「事を執るにはよく共愛共有して大同和合せよ。責むる事あらば先ず自ら責むべし。」
新井奥邃、『聖言』、16
「仕事をすすめるためには、共に愛し共に親しみ、一つにまとまり仲良くしなさい。責めなければならないことがあるならば、まず自分自身を責めなさい。」
ともに働こうとするならば、お互いに愛し合い、親しみ合い、まとまり仲良くすることが一番です。もし責めるべきことがあったとしたら、まず自分自身が反省をすることが大切でしょう。たくさんの車輪のついた車も、すべての車輪がスムーズに回ることで大きな力を生み出し、前進します。一つでもブレーキになるならば、全体にブレーキがかかってしまいます。
ひとは、他人の失敗や欠点を責めることが上手で、また好きなのです。多くの場合自分自身の失敗や欠点を棚に上げて責めますが、それは自分自身に対する満足感やセルフエスティームのようなものの低さがそうさせている場合があるでしょう。そうであれば、誰かを責めている人が、責めずにはおれないのは、その人自身の問題なので、他人はどうしてあげることもできないですね。
共にプロジェクトを進めるのに、有力な人というのは、とにかく、たがいに愛し親しみ、まとまり仲良くしようと努力する人です。
〔聖書の個所〕
さばいてはいけません。

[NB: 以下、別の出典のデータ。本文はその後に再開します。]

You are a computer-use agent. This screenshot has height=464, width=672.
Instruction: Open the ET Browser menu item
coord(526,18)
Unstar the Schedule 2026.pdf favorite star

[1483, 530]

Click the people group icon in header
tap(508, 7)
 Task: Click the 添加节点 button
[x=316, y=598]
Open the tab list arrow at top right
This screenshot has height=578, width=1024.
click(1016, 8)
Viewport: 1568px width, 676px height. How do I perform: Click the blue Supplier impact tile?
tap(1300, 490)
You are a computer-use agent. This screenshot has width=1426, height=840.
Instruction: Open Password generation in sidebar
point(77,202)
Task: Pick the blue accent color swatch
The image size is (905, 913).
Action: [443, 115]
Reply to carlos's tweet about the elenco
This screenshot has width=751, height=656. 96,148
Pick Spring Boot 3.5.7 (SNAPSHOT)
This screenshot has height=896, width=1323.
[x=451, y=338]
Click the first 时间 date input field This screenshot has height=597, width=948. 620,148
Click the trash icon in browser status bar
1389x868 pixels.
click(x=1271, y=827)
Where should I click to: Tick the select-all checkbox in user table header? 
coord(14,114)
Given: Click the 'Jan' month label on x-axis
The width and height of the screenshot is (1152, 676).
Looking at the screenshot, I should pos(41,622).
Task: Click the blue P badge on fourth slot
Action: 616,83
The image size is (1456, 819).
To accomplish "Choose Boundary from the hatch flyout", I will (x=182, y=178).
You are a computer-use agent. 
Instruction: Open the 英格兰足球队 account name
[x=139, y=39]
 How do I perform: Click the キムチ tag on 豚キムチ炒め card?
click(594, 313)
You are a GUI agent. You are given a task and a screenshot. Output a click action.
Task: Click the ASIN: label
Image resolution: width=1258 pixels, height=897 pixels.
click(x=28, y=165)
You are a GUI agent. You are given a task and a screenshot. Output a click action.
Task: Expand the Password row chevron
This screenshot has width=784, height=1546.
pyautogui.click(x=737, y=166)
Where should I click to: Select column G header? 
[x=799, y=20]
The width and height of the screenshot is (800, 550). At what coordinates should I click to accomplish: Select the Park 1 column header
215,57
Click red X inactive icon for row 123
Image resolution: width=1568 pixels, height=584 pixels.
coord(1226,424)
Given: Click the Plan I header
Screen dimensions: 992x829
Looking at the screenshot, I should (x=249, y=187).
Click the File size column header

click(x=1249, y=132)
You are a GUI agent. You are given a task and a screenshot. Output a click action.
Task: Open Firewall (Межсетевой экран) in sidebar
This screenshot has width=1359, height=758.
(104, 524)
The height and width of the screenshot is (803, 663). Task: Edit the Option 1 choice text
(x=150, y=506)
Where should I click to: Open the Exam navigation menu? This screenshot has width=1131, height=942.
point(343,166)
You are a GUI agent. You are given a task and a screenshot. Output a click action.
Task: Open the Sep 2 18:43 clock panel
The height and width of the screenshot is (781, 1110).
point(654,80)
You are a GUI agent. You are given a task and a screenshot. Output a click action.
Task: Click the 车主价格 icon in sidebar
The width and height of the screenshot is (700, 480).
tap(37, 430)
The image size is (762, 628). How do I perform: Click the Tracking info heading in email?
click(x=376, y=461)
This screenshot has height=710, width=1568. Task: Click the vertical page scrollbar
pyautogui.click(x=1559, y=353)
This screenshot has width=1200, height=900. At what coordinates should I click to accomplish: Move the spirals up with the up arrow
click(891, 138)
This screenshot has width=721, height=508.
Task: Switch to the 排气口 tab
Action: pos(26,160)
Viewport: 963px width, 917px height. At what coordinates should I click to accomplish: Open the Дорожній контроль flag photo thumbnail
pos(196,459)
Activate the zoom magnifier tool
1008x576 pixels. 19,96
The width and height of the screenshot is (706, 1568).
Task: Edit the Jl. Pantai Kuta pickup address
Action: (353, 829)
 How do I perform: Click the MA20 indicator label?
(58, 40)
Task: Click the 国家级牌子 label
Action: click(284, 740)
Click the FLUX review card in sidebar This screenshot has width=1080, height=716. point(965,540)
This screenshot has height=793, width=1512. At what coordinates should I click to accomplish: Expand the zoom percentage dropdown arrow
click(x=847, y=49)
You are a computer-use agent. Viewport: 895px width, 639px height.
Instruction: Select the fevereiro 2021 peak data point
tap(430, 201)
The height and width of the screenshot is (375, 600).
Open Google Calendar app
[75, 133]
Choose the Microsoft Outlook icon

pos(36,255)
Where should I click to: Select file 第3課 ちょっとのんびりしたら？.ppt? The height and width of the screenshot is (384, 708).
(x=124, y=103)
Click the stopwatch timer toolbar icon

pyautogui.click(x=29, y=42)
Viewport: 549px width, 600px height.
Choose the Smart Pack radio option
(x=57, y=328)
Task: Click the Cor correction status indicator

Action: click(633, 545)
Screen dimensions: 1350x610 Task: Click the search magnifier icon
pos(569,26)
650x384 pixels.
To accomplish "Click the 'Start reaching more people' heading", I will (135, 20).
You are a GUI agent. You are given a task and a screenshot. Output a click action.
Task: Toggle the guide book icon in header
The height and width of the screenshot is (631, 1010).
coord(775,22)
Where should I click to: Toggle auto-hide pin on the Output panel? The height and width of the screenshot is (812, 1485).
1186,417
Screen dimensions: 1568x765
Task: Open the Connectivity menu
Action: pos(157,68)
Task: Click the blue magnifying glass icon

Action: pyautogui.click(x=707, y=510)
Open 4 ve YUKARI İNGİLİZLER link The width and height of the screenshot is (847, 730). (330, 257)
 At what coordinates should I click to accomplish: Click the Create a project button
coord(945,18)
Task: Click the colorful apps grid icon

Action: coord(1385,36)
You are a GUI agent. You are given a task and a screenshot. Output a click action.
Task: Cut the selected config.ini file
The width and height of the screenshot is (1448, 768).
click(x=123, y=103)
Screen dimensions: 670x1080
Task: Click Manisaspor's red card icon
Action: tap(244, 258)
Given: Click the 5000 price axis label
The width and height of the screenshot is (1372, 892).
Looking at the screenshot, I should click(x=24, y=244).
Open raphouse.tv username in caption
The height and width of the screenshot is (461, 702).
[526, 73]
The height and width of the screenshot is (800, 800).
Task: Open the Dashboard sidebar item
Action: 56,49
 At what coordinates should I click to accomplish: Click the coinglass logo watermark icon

さばかれないためです。あなたがたがさばくとおりに、あなたがたもさばかれ、あなたがたが量るとおりに、あなたがたも量られるからです。また、なぜあなたは、兄弟の目の中のちりに目をつけるが、自分の目の中の梁には気がつかないのですか。兄弟に向かって、『あなたの目のちりを取らせてください。』などとどうして言うのですか。見なさい、自分の目には梁があるではありませんか。偽善者たち。まず自分の目から梁を取りのけなさい。そうすれば、はっきり見えて、兄弟の目からも、ちりを取り除くことができます。